Like Mad Men's Betty and Charlotte from Sex and the City before her, Marnie is flawless on the outside but neurotic on the inside.
Two weeks into the new HBO series Girls, one character has emerged as the most divisive: Marnie, the gorgeous, uptight roommate of the show's heroine, Hannah. In a discussion about the most recent episode, Slate's L.V. Anderson asked, "Does she have any redeeming qualities?" Vanity Fair's Juli Weiner echoed the sentiment, calling Marnie "a gallerina with overbearing mothering tendencies."
Marnie is not TV's first beautiful control freak: She fits squarely into a character type formed by Mad Men's Betty and Sex and the City's Charlotte, two stunning women with deep neuroses. Marnie, Betty, and Charlotte highlight a strange trend in highbrow television: With beauty comes a desire for control—which the character ultimately must lose in humiliating fashion.
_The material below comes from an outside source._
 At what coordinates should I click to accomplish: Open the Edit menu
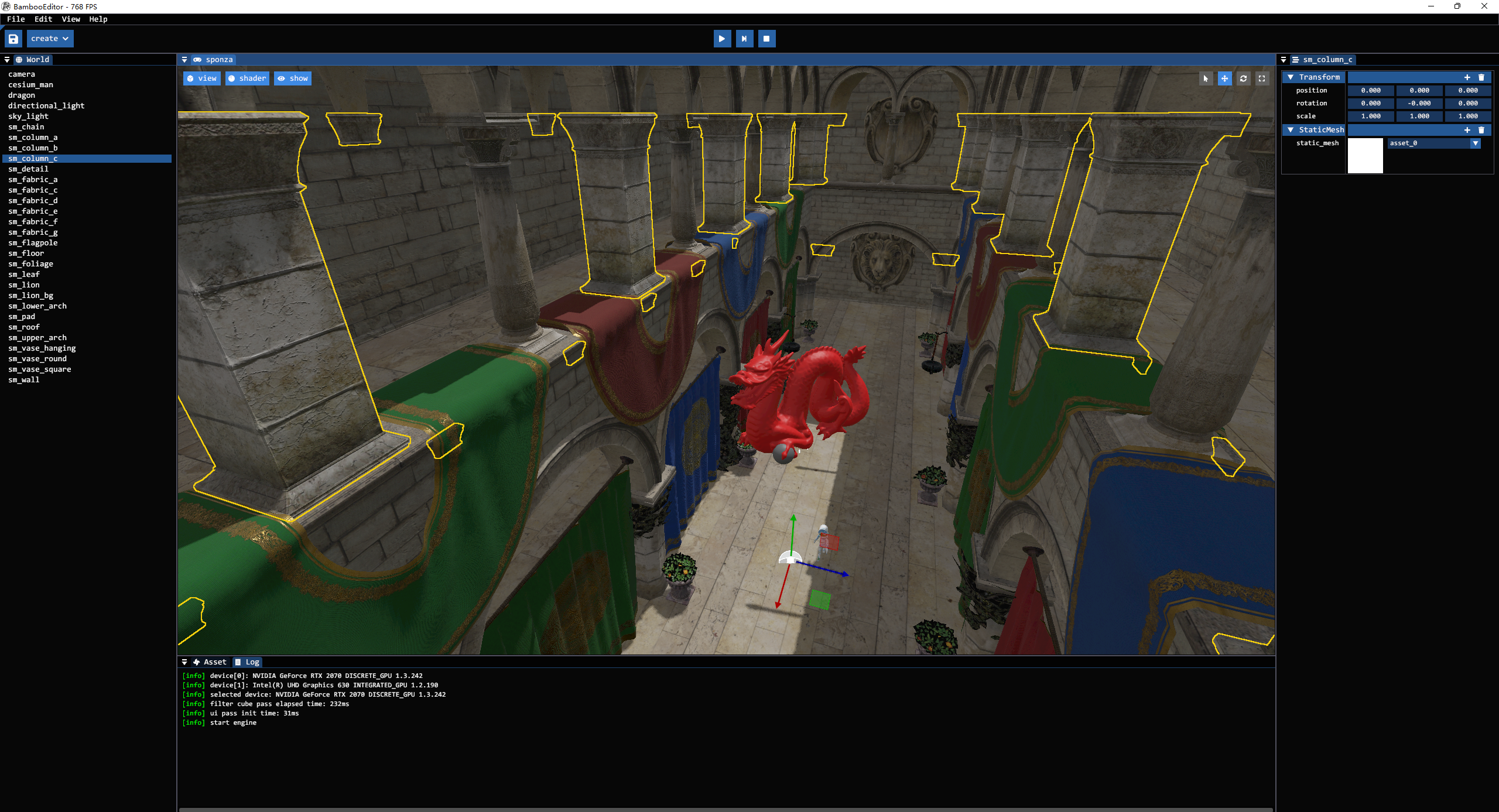coord(43,19)
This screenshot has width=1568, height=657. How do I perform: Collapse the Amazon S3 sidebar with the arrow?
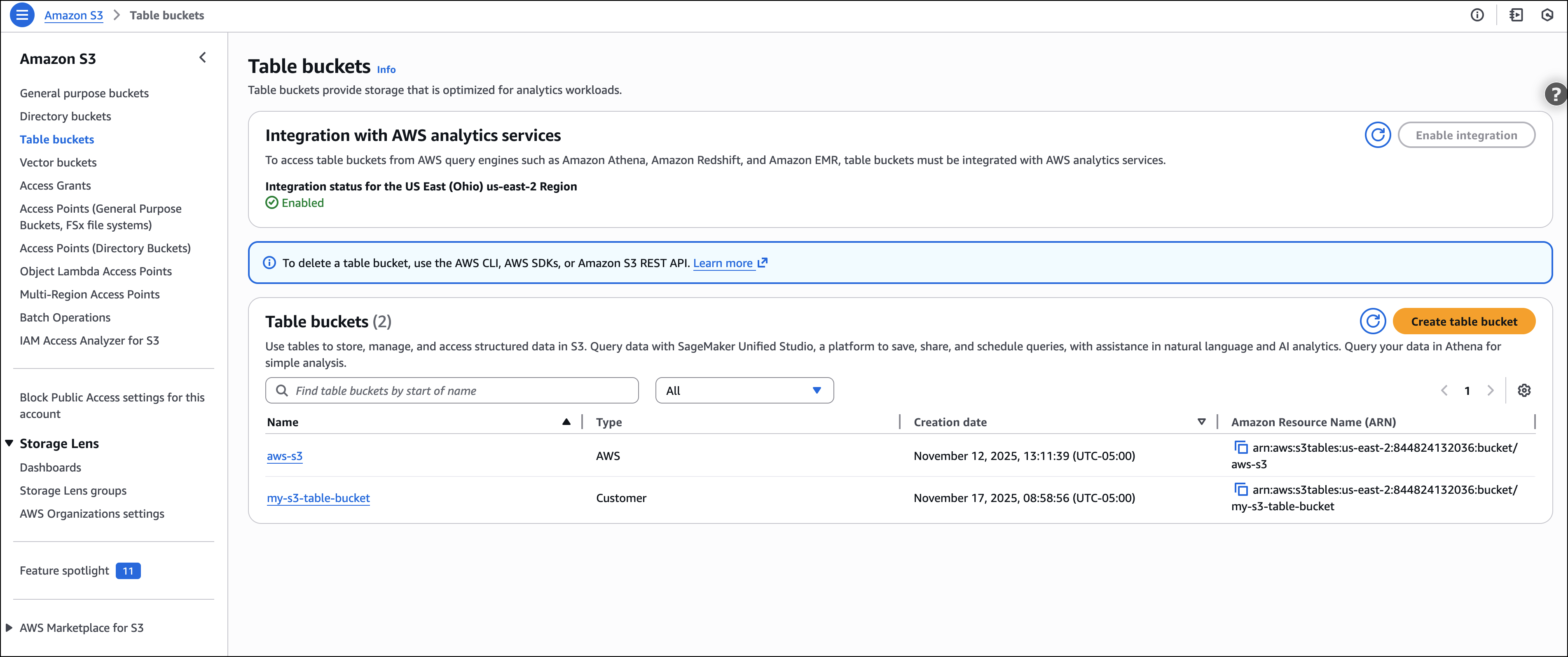coord(203,58)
Most television characters are physically attractive, of course, and Girls is no exception. But the other women on Girls have qualities that blunt their beauty in some way and make them seem "realer." Jessa has her ridiculously bohemian outfits and tough attitude; Shoshanna her laughably dated Juicy jumpsuits and tense, eager-to-please smile; and Hannah her well-documented arm and tummy fat. Marnie, however, is basically physically flawless. She has beautiful hair, clear skin, and a long lean frame, and she wears classically fashionable clothes that fit her well. She has no obvious outward flaw to signal to the audience that she's "just like us."